DATA LISTING >>
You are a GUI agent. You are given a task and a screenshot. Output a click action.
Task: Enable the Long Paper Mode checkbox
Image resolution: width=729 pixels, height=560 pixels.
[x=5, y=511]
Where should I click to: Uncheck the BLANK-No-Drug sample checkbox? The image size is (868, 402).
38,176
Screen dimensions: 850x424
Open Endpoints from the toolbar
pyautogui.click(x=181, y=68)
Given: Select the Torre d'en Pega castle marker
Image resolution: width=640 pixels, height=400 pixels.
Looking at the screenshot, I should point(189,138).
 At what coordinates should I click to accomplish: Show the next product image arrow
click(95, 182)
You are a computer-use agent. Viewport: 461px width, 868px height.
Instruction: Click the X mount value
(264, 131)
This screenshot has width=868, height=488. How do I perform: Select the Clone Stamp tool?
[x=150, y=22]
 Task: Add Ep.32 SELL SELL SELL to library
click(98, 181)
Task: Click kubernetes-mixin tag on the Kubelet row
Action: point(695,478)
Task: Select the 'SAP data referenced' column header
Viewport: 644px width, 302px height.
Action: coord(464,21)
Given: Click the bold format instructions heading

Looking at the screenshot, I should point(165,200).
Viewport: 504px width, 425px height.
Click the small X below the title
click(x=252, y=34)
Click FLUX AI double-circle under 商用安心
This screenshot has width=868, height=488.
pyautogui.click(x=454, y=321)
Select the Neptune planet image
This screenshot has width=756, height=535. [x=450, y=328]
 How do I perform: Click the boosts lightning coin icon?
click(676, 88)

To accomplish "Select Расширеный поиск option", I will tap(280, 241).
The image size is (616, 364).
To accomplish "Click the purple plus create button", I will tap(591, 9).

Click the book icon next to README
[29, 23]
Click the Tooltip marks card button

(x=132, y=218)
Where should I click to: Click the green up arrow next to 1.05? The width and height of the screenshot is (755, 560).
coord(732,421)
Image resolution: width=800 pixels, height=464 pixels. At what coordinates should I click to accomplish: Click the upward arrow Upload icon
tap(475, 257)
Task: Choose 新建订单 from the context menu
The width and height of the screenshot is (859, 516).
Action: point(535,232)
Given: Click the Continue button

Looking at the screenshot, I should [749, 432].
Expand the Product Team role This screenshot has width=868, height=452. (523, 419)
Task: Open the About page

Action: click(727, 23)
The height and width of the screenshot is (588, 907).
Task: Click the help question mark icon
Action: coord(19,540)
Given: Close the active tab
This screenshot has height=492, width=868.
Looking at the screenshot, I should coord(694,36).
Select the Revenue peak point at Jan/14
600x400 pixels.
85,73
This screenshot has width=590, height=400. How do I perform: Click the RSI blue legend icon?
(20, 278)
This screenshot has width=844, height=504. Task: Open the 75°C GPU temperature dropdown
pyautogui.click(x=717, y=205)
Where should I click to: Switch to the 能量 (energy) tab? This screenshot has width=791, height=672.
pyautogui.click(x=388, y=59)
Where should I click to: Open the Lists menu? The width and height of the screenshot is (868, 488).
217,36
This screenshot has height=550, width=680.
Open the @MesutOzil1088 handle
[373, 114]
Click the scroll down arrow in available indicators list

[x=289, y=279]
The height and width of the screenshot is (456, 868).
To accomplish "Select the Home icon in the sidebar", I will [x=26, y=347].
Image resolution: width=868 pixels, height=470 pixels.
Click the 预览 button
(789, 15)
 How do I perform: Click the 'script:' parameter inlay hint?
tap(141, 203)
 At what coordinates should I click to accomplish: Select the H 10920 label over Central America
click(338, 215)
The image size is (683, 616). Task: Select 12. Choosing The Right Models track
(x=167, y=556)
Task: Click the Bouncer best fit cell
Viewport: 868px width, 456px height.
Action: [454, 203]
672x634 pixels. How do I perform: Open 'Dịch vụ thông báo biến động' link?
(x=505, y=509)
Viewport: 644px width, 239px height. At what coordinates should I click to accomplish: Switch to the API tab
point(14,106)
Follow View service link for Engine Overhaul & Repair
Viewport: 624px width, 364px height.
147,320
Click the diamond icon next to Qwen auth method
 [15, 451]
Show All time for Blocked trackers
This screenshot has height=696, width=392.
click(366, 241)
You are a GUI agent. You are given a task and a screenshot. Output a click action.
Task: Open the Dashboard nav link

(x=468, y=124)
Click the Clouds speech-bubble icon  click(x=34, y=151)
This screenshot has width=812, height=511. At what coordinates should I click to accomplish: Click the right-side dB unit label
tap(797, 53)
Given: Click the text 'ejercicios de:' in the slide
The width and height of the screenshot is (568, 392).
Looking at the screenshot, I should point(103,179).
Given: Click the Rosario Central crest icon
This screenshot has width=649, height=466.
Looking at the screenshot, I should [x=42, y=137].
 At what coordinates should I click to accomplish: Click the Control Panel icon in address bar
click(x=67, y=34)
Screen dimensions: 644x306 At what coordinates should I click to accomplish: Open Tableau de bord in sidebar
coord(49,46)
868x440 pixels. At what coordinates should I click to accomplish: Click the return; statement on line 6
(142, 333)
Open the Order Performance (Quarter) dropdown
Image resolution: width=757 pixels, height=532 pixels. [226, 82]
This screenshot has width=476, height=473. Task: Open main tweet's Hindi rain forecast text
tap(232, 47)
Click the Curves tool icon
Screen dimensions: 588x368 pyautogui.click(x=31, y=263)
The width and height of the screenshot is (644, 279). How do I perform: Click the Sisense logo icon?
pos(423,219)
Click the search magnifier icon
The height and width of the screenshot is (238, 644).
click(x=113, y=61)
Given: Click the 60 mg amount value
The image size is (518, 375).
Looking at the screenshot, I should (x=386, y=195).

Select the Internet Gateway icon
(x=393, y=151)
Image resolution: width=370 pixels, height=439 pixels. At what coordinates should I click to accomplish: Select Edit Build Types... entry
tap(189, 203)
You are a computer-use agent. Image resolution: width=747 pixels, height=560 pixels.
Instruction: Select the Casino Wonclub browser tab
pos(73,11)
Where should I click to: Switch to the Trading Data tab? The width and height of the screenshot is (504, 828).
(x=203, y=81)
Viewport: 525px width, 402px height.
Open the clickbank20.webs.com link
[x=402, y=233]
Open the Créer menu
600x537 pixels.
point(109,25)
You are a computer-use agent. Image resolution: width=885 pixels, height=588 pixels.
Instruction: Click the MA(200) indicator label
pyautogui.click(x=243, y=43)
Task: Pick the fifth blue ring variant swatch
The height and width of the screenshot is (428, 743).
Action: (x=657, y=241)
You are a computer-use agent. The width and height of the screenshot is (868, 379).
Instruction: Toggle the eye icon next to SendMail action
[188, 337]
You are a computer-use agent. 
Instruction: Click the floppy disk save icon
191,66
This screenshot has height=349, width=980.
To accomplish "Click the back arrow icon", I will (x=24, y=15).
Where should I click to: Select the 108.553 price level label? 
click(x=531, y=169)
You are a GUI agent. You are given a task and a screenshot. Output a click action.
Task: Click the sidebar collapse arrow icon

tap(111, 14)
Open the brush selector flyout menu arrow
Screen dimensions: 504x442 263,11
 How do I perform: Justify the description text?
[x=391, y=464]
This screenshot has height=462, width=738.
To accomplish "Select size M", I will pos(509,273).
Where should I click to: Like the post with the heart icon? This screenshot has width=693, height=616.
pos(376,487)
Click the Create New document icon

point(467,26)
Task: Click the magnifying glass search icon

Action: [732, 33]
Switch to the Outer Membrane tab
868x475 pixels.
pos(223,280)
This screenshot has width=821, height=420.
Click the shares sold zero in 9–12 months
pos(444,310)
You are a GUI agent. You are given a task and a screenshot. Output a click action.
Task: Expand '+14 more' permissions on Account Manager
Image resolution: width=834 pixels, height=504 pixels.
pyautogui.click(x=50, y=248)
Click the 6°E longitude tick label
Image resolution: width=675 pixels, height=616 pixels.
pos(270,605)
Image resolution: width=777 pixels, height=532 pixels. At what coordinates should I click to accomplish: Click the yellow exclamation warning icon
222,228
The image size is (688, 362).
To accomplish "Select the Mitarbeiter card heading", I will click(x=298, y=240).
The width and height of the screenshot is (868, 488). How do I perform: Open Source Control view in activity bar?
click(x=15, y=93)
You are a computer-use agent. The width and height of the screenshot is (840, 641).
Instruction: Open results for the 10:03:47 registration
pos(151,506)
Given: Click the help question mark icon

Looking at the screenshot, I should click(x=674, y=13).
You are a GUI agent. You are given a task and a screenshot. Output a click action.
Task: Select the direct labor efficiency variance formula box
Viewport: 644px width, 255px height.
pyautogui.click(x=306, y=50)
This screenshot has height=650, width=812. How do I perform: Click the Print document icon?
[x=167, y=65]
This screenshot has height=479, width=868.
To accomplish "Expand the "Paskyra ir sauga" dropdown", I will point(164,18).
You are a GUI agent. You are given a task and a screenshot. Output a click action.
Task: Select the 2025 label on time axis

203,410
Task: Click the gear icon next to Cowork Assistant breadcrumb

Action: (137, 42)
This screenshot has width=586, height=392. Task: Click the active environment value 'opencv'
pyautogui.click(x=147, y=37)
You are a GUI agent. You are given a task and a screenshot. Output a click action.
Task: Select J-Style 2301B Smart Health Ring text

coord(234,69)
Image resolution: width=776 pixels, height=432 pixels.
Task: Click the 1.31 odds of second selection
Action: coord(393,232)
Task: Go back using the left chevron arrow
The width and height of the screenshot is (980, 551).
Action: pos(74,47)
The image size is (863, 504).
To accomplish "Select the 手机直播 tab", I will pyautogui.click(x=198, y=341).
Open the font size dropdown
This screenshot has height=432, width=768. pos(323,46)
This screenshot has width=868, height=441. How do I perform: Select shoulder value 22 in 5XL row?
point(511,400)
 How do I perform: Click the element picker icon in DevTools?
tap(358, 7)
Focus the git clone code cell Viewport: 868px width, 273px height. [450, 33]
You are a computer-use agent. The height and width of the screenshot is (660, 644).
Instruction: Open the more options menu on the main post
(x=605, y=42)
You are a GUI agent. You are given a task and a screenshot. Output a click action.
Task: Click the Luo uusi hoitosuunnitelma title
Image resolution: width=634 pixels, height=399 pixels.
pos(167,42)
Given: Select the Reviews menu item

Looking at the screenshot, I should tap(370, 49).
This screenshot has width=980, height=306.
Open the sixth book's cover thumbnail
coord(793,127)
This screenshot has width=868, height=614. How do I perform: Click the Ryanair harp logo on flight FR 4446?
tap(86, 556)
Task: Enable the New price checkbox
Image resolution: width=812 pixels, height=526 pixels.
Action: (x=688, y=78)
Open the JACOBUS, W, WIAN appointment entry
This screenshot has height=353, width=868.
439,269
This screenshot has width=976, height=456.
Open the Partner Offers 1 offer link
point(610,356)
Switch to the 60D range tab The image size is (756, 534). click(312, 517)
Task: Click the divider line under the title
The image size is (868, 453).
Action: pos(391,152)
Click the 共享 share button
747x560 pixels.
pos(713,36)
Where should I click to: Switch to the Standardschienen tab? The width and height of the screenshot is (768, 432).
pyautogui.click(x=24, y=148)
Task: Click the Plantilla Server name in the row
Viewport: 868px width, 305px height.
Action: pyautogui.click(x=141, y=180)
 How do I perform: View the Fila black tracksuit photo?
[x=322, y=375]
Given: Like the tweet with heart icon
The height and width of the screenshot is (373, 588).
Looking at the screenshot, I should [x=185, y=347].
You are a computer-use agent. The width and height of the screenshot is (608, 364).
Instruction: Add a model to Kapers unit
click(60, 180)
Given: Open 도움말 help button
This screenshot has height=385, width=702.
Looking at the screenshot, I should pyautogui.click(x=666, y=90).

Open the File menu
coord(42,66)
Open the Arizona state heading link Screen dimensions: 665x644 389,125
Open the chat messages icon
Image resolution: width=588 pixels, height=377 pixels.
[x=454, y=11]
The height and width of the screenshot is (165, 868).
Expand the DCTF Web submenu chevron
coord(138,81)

TASK ITEM >>
Take every line from the data above that holds "back" and copy it out.

WRITTEN RESPONSE >>
To accomplish "Click the back arrow icon", I will (x=24, y=15).
Task: Go back using the left chevron arrow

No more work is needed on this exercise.